__Action item__: Nothing is to be left out: repeat every entry exactly as given.

__Supplied records__:
====

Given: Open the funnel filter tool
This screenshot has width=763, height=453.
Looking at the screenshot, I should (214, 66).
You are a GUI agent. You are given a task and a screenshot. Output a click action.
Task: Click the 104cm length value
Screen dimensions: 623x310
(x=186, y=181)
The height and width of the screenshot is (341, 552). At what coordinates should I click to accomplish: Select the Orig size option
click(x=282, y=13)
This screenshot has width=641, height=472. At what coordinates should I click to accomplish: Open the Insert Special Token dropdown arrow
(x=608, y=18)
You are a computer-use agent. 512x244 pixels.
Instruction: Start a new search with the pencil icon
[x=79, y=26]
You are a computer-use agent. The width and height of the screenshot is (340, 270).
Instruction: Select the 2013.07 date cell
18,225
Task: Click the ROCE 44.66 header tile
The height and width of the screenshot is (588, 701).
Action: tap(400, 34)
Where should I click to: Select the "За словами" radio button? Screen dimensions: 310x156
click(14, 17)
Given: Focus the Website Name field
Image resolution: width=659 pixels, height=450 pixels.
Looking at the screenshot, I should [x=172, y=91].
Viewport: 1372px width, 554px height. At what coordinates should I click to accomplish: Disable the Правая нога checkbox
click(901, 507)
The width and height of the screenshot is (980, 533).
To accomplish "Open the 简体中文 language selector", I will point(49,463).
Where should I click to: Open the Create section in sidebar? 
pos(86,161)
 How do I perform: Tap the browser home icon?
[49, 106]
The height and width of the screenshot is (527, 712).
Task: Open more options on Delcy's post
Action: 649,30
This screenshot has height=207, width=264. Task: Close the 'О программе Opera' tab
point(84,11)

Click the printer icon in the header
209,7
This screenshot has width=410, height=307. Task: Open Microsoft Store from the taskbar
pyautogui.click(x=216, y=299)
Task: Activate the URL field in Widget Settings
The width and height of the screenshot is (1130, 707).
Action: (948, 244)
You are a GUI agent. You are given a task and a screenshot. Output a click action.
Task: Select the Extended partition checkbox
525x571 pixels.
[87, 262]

====

__Task output__:
Given: Open the funnel filter tool
This screenshot has width=763, height=453.
Looking at the screenshot, I should (214, 66).
You are a GUI agent. You are given a task and a screenshot. Output a click action.
Task: Click the 104cm length value
Screen dimensions: 623x310
(x=186, y=181)
The height and width of the screenshot is (341, 552). At what coordinates should I click to accomplish: Select the Orig size option
click(x=282, y=13)
This screenshot has width=641, height=472. At what coordinates should I click to accomplish: Open the Insert Special Token dropdown arrow
(x=608, y=18)
You are a computer-use agent. 512x244 pixels.
Instruction: Start a new search with the pencil icon
[x=79, y=26]
You are a computer-use agent. The width and height of the screenshot is (340, 270).
Instruction: Select the 2013.07 date cell
18,225
Task: Click the ROCE 44.66 header tile
The height and width of the screenshot is (588, 701).
Action: tap(400, 34)
Where should I click to: Select the "За словами" radio button? Screen dimensions: 310x156
click(14, 17)
Given: Focus the Website Name field
Image resolution: width=659 pixels, height=450 pixels.
Looking at the screenshot, I should [x=172, y=91].
Viewport: 1372px width, 554px height. At what coordinates should I click to accomplish: Disable the Правая нога checkbox
click(901, 507)
The width and height of the screenshot is (980, 533).
To accomplish "Open the 简体中文 language selector", I will point(49,463).
Where should I click to: Open the Create section in sidebar? 
pos(86,161)
 How do I perform: Tap the browser home icon?
[49, 106]
The height and width of the screenshot is (527, 712).
Task: Open more options on Delcy's post
Action: 649,30
This screenshot has height=207, width=264. Task: Close the 'О программе Opera' tab
point(84,11)

Click the printer icon in the header
209,7
This screenshot has width=410, height=307. Task: Open Microsoft Store from the taskbar
pyautogui.click(x=216, y=299)
Task: Activate the URL field in Widget Settings
The width and height of the screenshot is (1130, 707).
Action: (948, 244)
You are a GUI agent. You are given a task and a screenshot. Output a click action.
Task: Select the Extended partition checkbox
525x571 pixels.
[87, 262]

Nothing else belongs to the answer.